• Provided records:
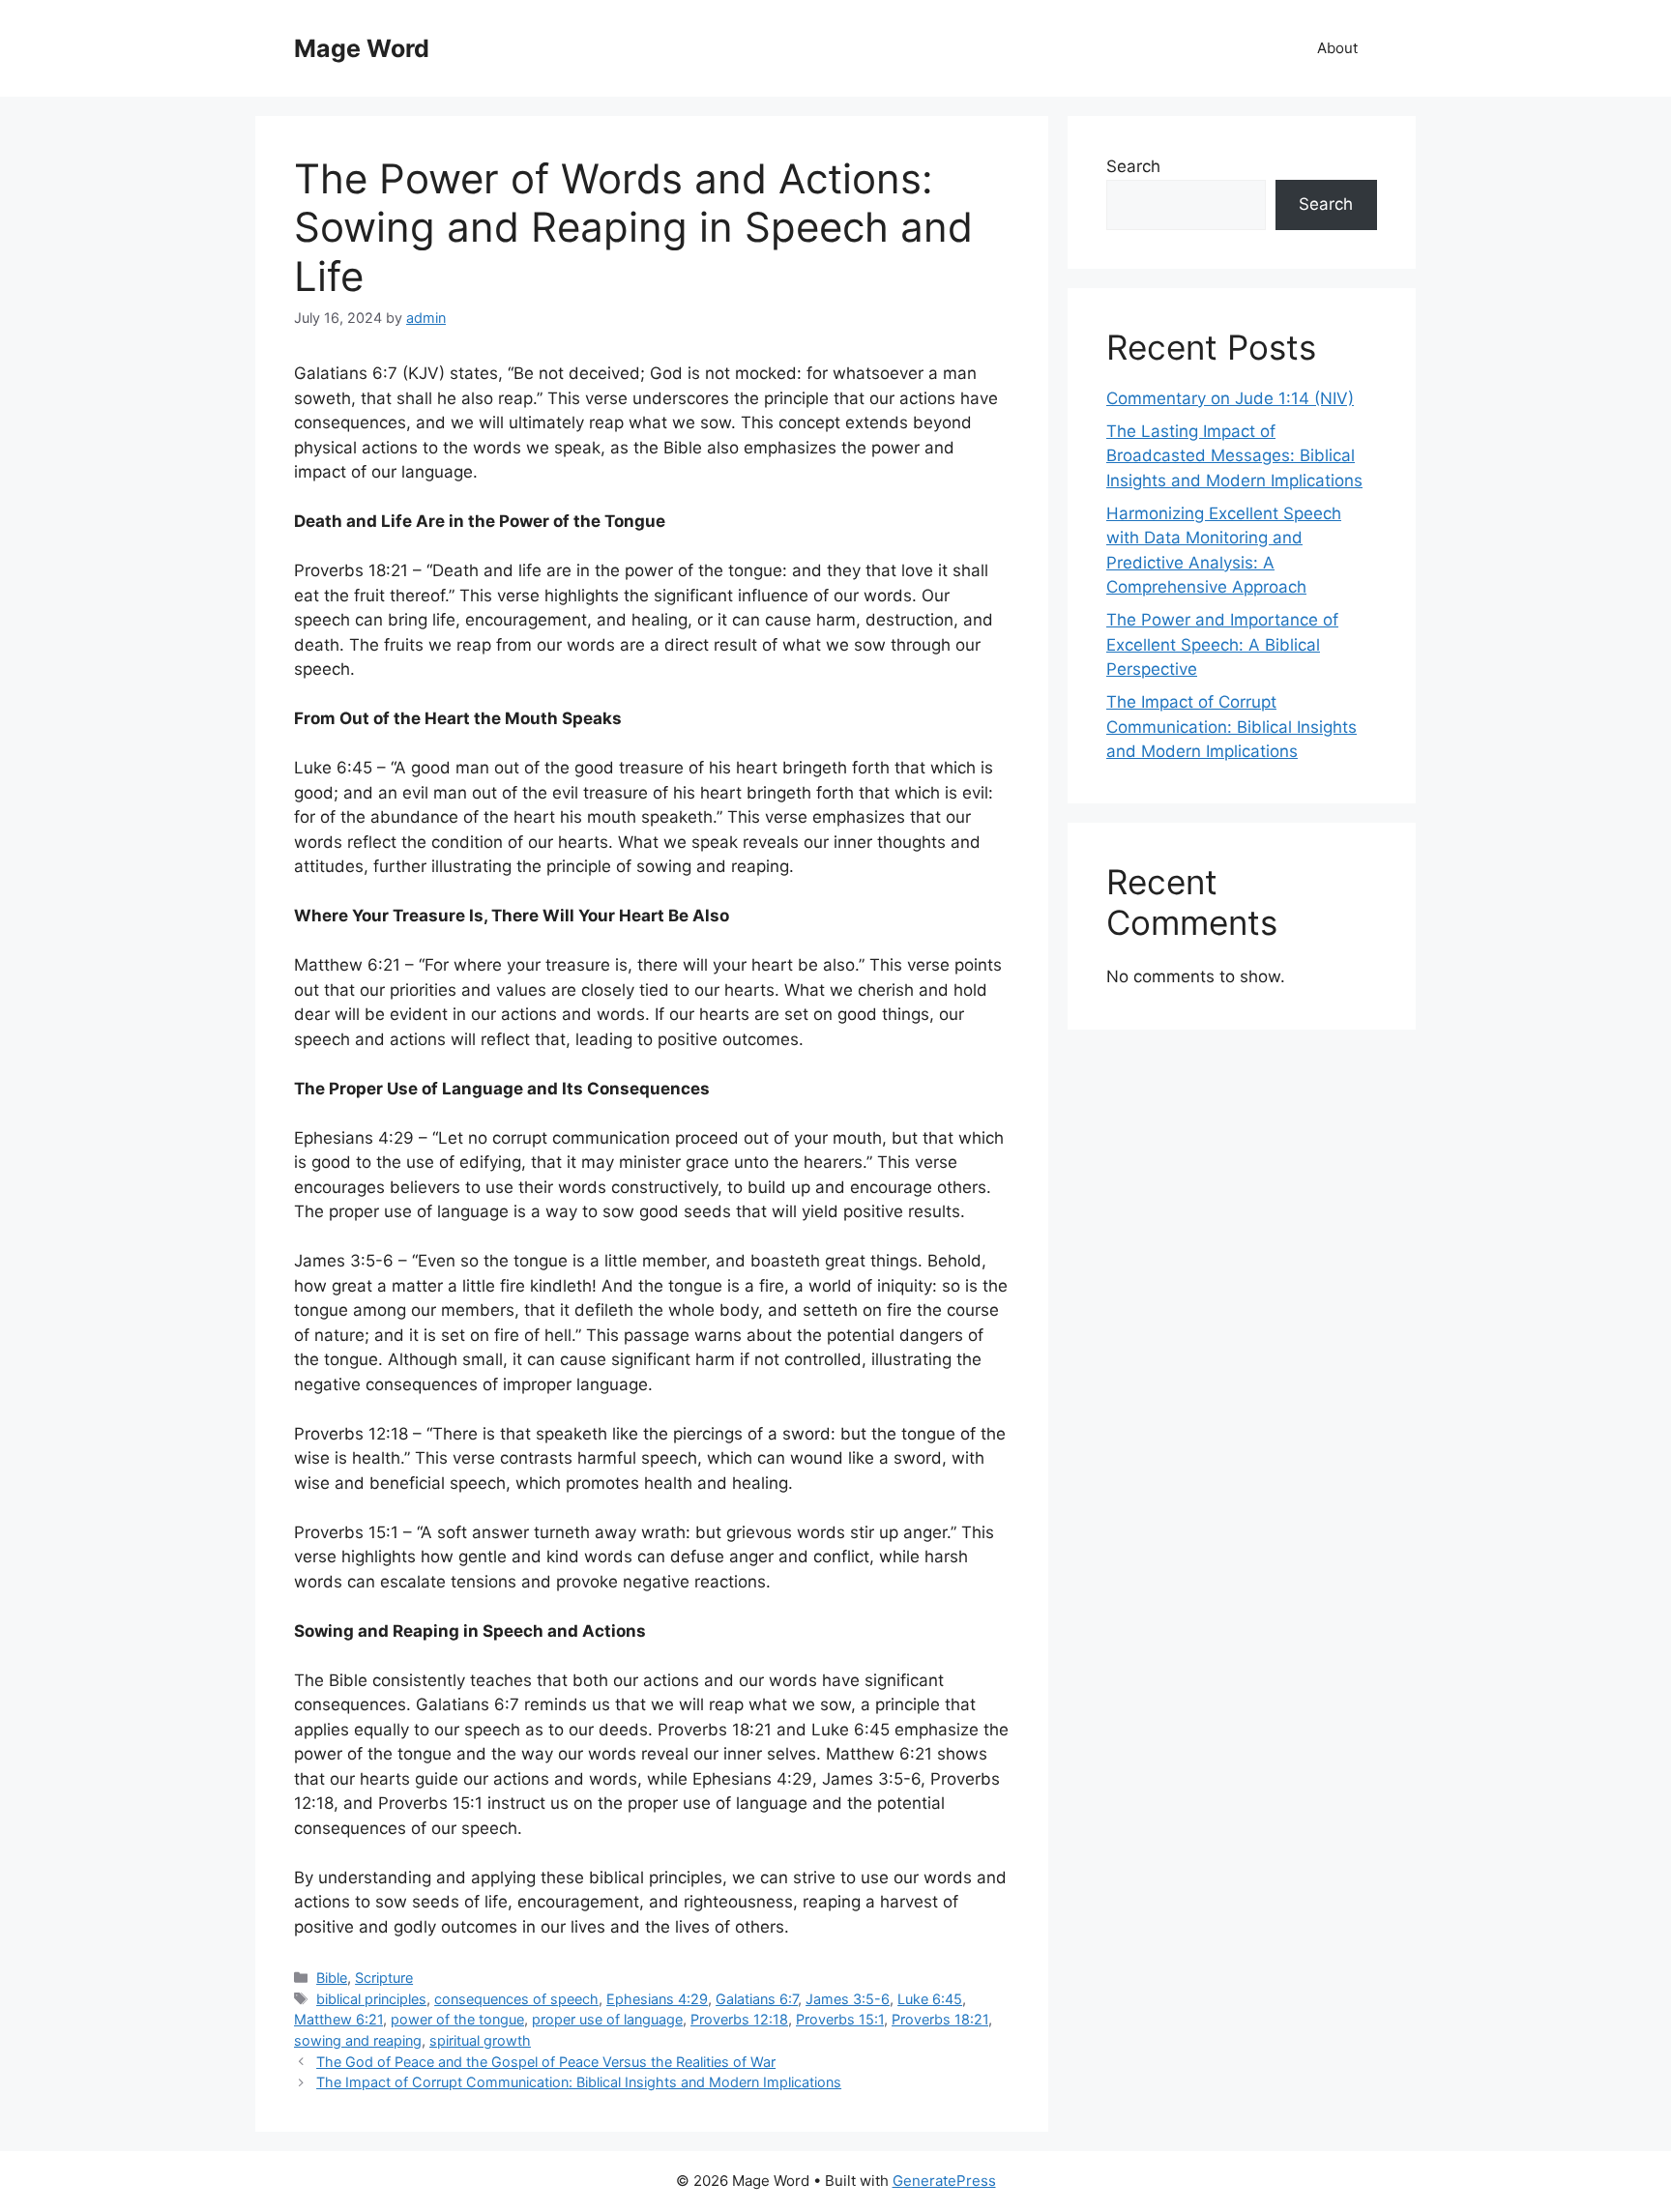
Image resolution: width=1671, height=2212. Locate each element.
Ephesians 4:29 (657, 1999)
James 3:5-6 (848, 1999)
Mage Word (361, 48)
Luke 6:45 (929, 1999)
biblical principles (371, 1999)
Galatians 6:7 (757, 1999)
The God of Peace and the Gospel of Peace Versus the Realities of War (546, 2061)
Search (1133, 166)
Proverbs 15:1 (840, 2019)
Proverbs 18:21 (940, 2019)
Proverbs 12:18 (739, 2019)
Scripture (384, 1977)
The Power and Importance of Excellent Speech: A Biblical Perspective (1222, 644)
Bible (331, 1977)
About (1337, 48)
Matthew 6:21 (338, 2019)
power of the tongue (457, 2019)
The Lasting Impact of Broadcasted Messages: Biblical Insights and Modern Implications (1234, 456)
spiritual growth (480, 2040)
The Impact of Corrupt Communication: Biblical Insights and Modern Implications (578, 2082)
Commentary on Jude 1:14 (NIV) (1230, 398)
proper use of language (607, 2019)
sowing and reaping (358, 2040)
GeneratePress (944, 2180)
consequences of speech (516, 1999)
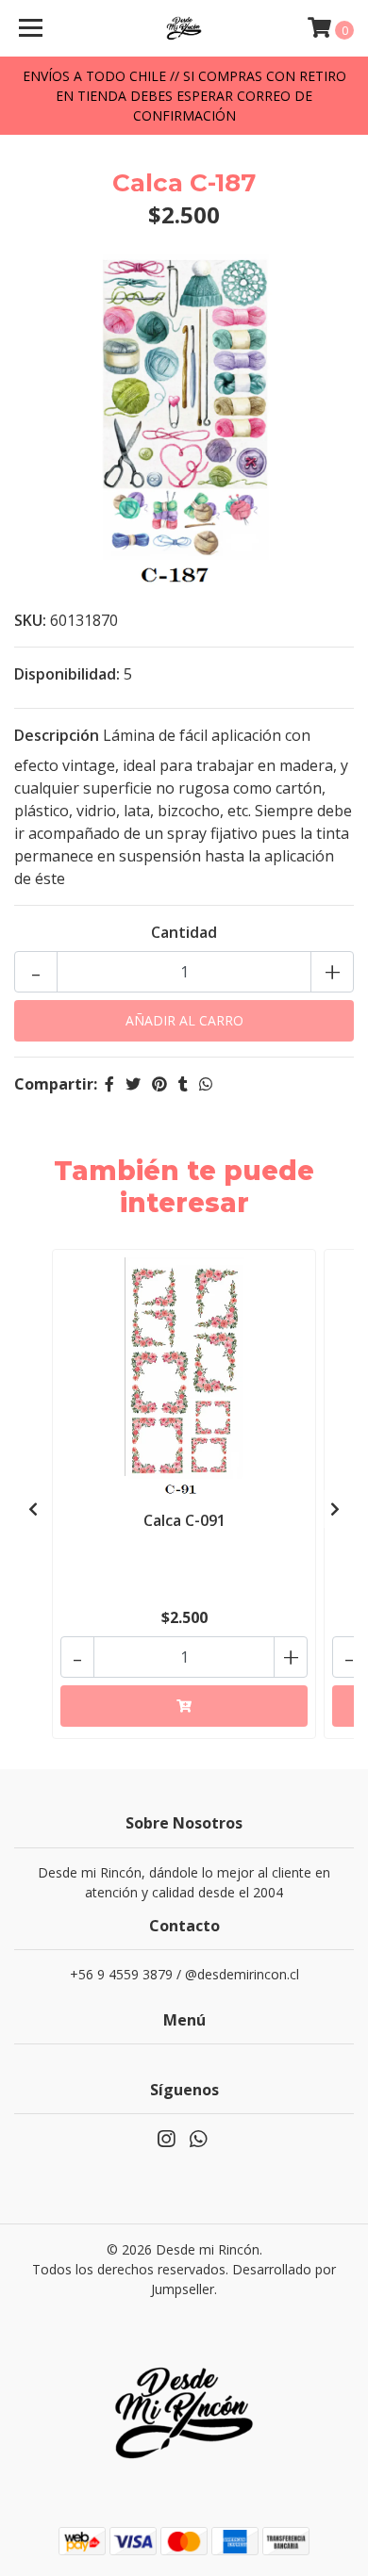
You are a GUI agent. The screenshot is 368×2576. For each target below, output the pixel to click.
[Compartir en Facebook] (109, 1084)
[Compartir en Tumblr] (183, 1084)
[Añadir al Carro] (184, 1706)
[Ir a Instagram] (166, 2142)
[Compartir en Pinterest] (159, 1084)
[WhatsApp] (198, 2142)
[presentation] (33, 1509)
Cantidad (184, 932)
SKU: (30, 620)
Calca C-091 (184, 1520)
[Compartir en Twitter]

• The problem: Filter the entries above down to the lines that contain the word "Compartir".

• Solution to this exercise:
[Compartir en Facebook] (109, 1084)
[Compartir en Tumblr] (183, 1084)
[Compartir en Pinterest] (159, 1084)
[Compartir en Twitter]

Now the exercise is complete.